** Opening Listed entries block **

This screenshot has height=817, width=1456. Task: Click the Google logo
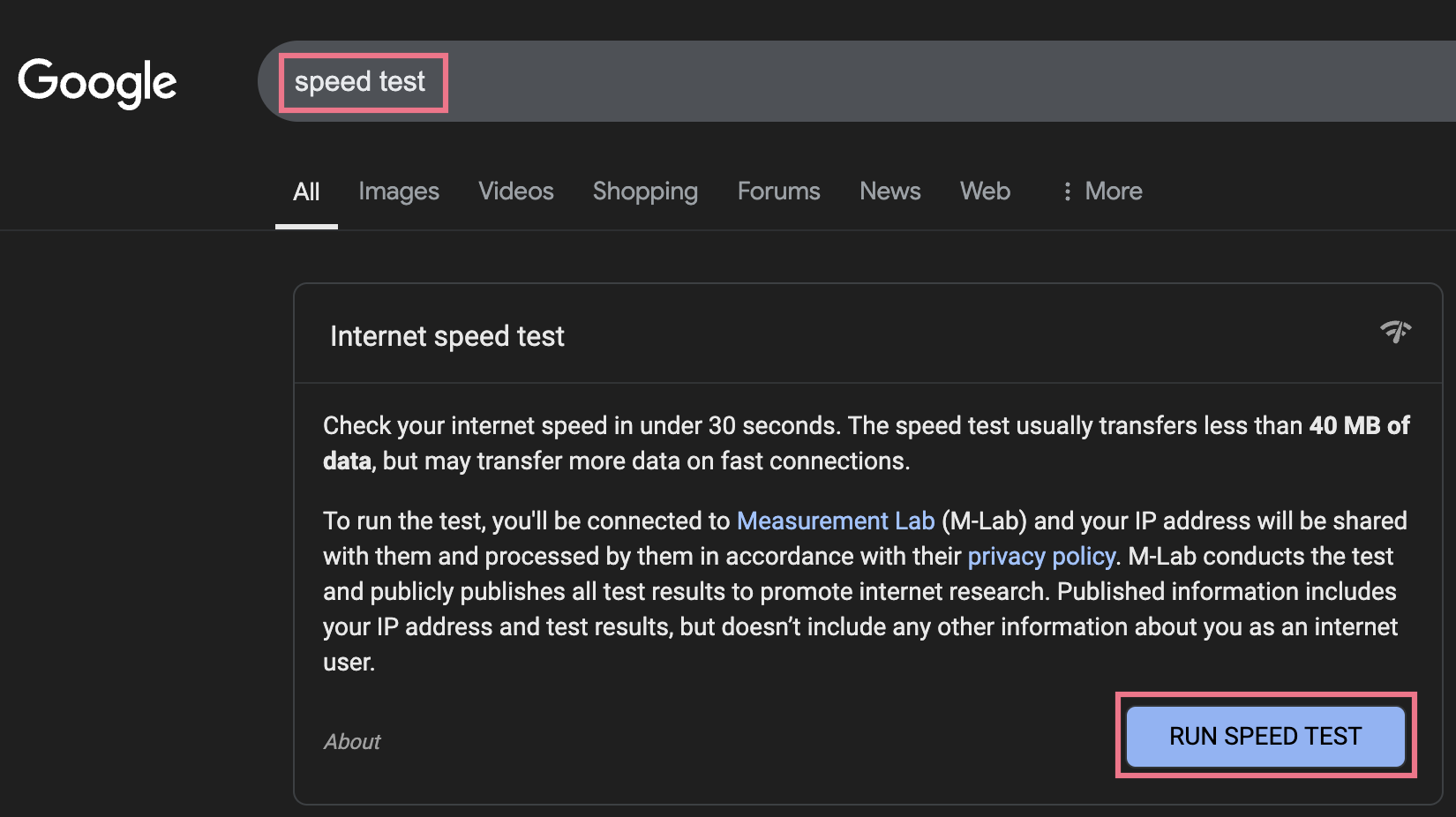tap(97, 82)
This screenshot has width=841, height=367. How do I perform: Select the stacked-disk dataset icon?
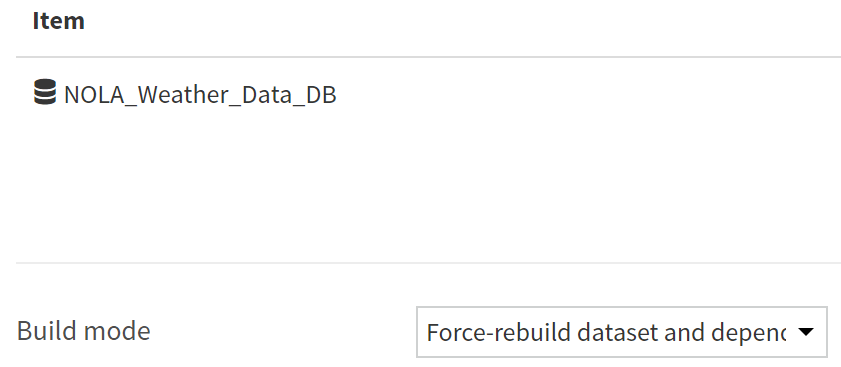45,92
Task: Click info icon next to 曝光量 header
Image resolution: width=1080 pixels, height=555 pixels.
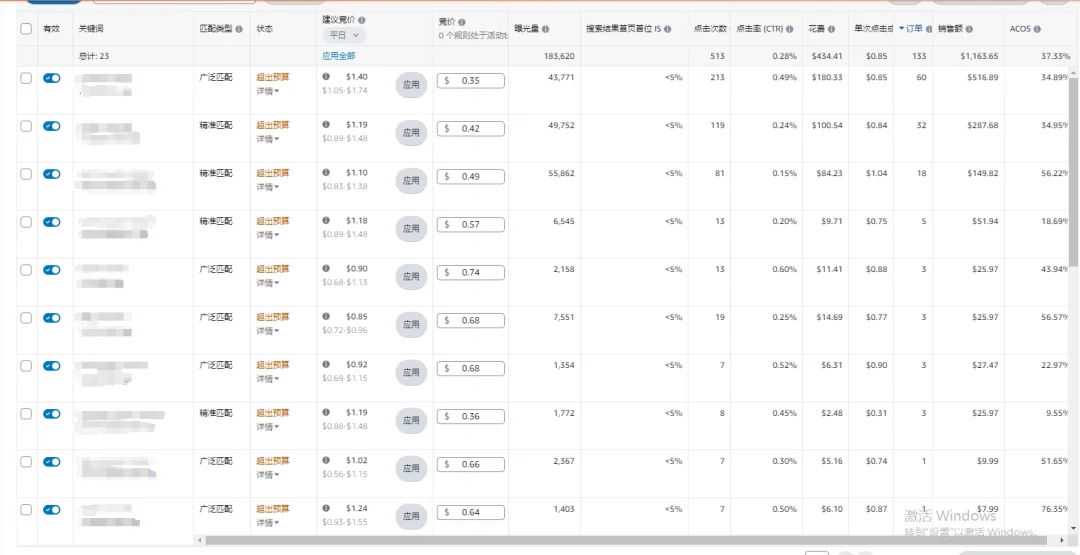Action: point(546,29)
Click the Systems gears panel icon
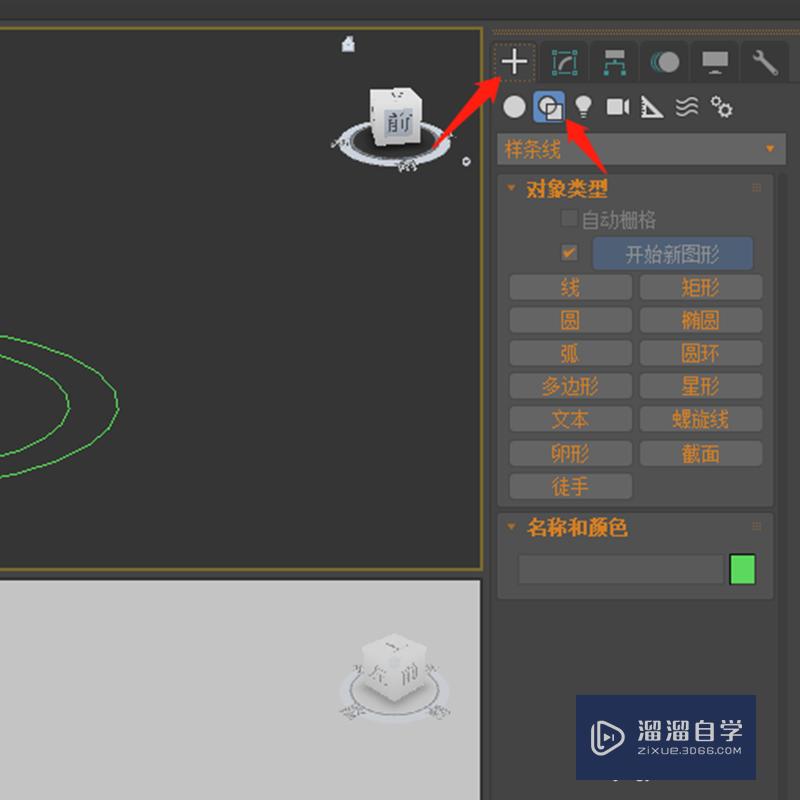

** Closing Listed entries block **

* Task prompt: Leaving out all pictures, repeat word for word the lines from the one containing "Task: Click info icon next to 曝光量 header" through the final line of the material above.

* Solution to the problem:
Task: Click info icon next to 曝光量 header
Image resolution: width=1080 pixels, height=555 pixels.
Action: point(546,29)
Click the Systems gears panel icon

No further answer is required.